But, of course, star power isn't what it used to be not when Tom Cruise can't help his last movie, Lions for Lambs, earn more than a measly $15 million. Except for franchises (the Ocean's sequels and the Dan Brown adaptations), neither Roberts nor Hanks has had a megahit since the turn of the century. Granted, Roberts has been in semiretirement since getting married and having kids, acting mostly in animated films when she's acting at all. And Hanks hasn't exactly been idle: In addition to his HBO projects, he'll costar with his son Colin in The Great Buck Howard, which will debut at Sundance this January, before moving on to higher-profile projects like Ron Howard's Da Vinci follow-up, Angels & Demons. But Charlie Wilson's War is precisely the sort of tricky picture that could use a sprinkling of their old '90s-style magic.
''I am no guarantee that a movie is going to be a success,'' Hanks states flatly. ''I am no guarantee that a movie is going to touch the national zeitgeist. The only thing I can guarantee is that it will be news if it does and it will be news if it doesn't.'' What's changed in the entertainment universe, Hanks thinks, is that ''the audience has figured out there is no connection from one of my movies to the next. The audience has become smart about stars.

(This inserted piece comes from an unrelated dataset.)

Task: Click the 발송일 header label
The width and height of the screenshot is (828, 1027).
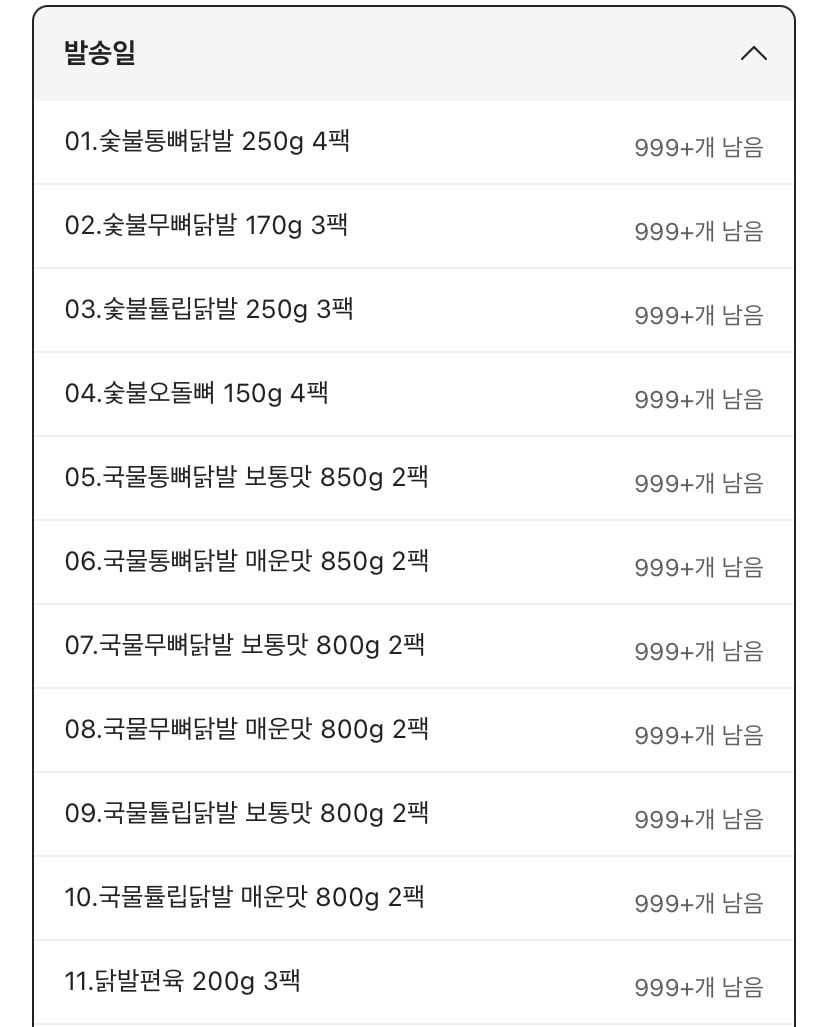Action: point(100,54)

So it's chaos out there now. Nobody has any idea why people are going to see a movie. Nobody knows what's going to be a hit or what's going to be irrelevant. There are no new models. The new paradigm in Hollywood is that there is no new paradigm.''
Come to think of it, that sounds a lot like the old paradigm ''Nobody knows anything,'' as William Goldman famously nailed it in 1983 but then Hollywood has always been an uncertain place. In any case, Roberts has been forced to adjust to the new realities of the movie star business too. ''I've actually gone on a pop culture fast,'' she says. ''The TV shows and gossip magazines it seems so polluting and toxic now. It's exhausting just looking at a newsstand these days. Your eyes cross. You can't even focus. People aren't as interested in making a cool movie or constructing interesting characters. Now it's just about being big and shiny and fabulous.''
Charlie Wilson's War is as cool a movie as any Roberts or Hanks has made these past couple of years. It's certainly chock-full of interesting characters. And even in this uncertain decade, they 're still pretty big and shiny and fabulous. Who knows, maybe that's enough to get the world interested in...the world.